The best way to start is to take the 4th Amendment serious. It implies that warrant should only be issued after someone swears to the wrong doing going on. In some cities up to half the warrants are unfounded. If that happens, we need to start trying them for perjury.
By ‘cultural conservatives’, I take it to mean Christians? If so, the ‘Christians’ that I used to attend Revival meetings, if they are truthful about it, are more Reconstructionists and Dominionists then Constitutionalists. These are the ones who truly believe they can do a better job than Oliver Cromwell’s failed attempt at a Christian Republic. And that ‘Individual Liberty’ is a ‘worldly’ concept.
Many are in the habit of saying that America was founded on ‘Judeo Christian principles’. That may be true of the foundation of their personal moral system. But none has met my challenge to point out where in the scriptures do we derive our constitutional system of checks and balances. And where in the scriptures did we get the blueprint for our Republican electoral system?
Israel was governed by non-elected Judges before Yaweh gave into the popular request for dynastic rule (not as an act of rebellion by the populace against tyranny but a stubborn desire for it).
How can anyone say that we live in a Constitutional Republic and not acknowledge the 4th century BC republican Romans for inventing the original political failsafe against tyrants?
I doubt many have read enough scripture to spot passages like Romans 13:1 to realize that the ‘Judeo Christian’ premise of cultural conservatives doesn’t lend itself to Jefferson’s idea of Res Publica.
You have exactly reversed the process. As John Adams pointed out and we have empirical observation in the real world:
Those who would live under our Constitutional system must have a moral foundation that will lead them to certain habits of thinking e.g. refrain from such immoral behavior as requiring the government to steal from others to give to them. For 90% plus of the Founders, that moral foundation was derived from the Christian Scripture, leavened with a generous helping of Greek / Roman philosophers referred to favorably by various Christian philosophers as Augustine.

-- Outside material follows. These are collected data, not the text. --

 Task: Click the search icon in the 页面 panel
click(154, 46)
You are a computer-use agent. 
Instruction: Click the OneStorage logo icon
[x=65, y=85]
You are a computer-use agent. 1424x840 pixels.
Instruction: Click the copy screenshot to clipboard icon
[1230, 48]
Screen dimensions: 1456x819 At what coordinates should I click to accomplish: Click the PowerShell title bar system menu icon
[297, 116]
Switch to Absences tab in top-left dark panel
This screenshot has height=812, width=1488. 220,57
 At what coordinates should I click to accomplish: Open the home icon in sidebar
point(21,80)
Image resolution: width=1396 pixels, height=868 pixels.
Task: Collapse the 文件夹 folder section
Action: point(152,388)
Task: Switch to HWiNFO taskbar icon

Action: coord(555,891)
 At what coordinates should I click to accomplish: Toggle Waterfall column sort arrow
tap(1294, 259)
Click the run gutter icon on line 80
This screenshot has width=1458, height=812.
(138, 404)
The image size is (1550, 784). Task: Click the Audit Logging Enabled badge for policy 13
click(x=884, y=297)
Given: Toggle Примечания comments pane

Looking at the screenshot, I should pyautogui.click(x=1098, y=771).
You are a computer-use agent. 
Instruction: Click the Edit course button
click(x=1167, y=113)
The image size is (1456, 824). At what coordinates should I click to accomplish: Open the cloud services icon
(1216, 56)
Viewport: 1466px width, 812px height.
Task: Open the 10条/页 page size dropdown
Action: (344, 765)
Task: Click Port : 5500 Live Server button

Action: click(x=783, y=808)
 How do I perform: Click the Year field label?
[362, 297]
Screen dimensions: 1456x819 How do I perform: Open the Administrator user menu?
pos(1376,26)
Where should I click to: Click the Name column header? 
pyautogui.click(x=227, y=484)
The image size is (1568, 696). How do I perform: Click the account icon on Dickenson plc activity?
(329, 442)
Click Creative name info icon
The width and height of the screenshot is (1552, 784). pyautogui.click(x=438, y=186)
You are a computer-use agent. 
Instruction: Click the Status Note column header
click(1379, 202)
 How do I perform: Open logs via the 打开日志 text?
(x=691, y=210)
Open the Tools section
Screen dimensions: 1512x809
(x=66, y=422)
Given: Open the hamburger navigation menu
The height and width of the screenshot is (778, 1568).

John Adams submitted the first Treaty of Tripoli to the Senate for ratification. Article 11 reads:
Boldface mine.
Hey, when talking to a Muslim, taqiyya is always required.
Seriously, you present one sentence, in a document written in the language of tactful diplomacy, while ignoring the dozens of quotes from multiple Founders that say the exct opposite.
I don’t wonder at those who believe you to always argue in bad faith.
Everyone missed Michelle’s comment that Barack will never allow you to go back to your lives as usual……….
Fair warning there.
The leave us alone political philosophy is one to which I am extremely sympathetic. But I doubt it’s possible regardless.
As Rags wrote, Statism has not seen an unbroken advance in America.
I take refuge in the distinction between There is no hope and I see no hope.